Agreeing on the format of the design matrix

The IT manager has been around AGV-AI for over 10 years and knows where all the existing data is stored. Pert explains that the design matrix is one of the best ways to start training a ML program. In this case:

  • AGV number identifies the vehicle.
  • Start indicates when the AGV left a location (Location column).
  • End indicates when the AGV reached a pier (Pier column).
  • Distance is expressed in the metric system. Pert explains that most space agencies around the world use the metric system.

The IT manager starts off by saying the following:

  • The AGV number is not stored in the mainframe but the local system that manages the AGVs
  • In the mainframe, there is a start time when an AGV picks up its load at the location and an end time when it reaches the pier
  • The location can be obtained in the mainframe as well as the pier
  • No distance is recorded

Pert would like to have access to the data in the AGV's local system to retrieve the AGV number and correlate it with the data in the mainframe.
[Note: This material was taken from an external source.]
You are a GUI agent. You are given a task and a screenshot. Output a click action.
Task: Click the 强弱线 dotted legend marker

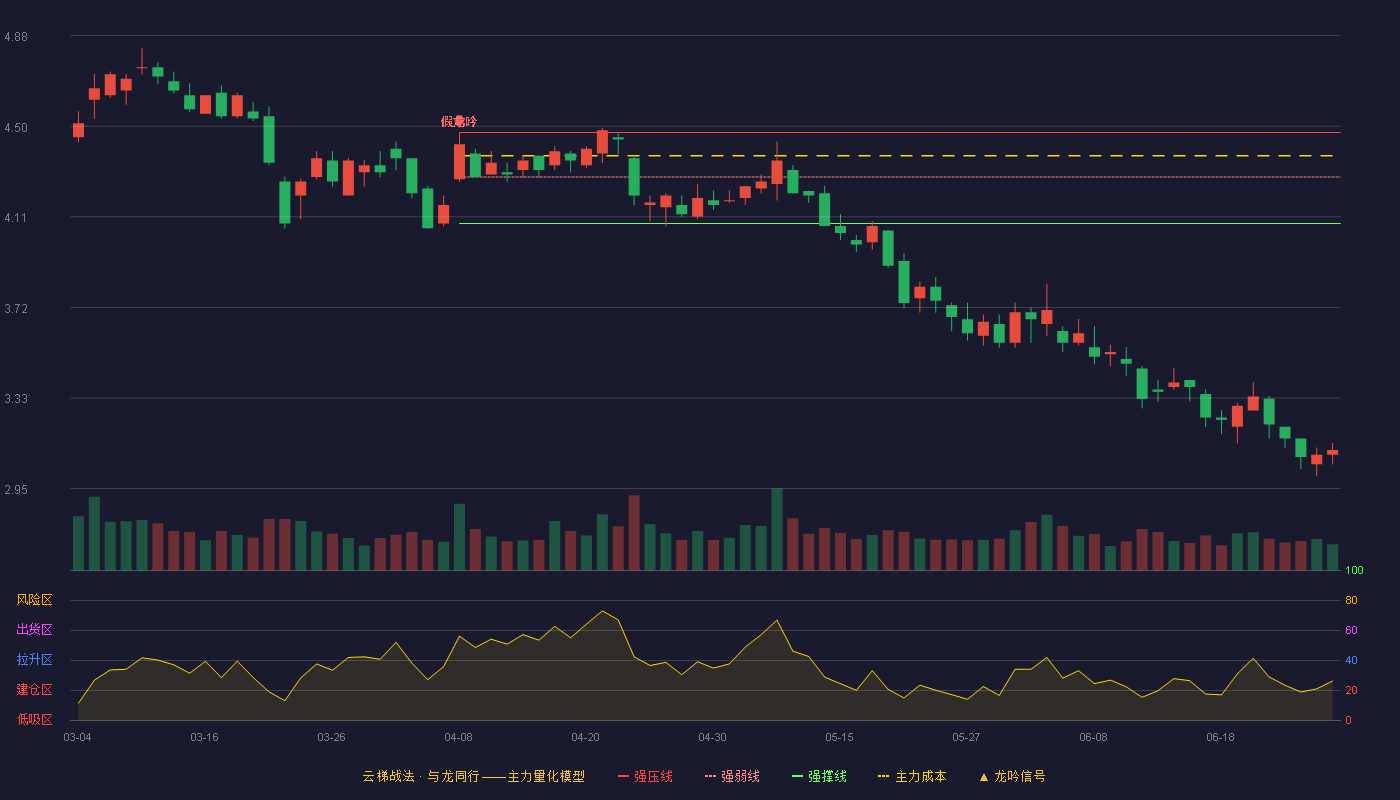click(711, 776)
The IT manager looks at Pert and decides to tell the artificial intelligence expert the simple truth:

  1. Retrieving data from the AGV guiding system is not possible this fiscal year. Those vehicles are expensive and no additional budget can be allocated.
  2. Nobody knows the distance it takes from a location to a pier. As long as the AGVs deliver the proper products on time at the right piers, nobody so far has been interested in distances.
  3. The AGV mission codes in the mainframe are not the same as in the local AGV guiding system, so they cannot be merged into a dataset without development.

The project is slipping away. AGV-AI doesn't have the leisure or budget to invest man days in extracting data that may or may not be used to optimize warehouse distances in its Amazonization process. Pert has to find a solution very quickly before the very busy IT manager drops the whole idea. Pert decides to think of this overnight and come back quickly the next day.

Keeping an AI project alive means moving quickly.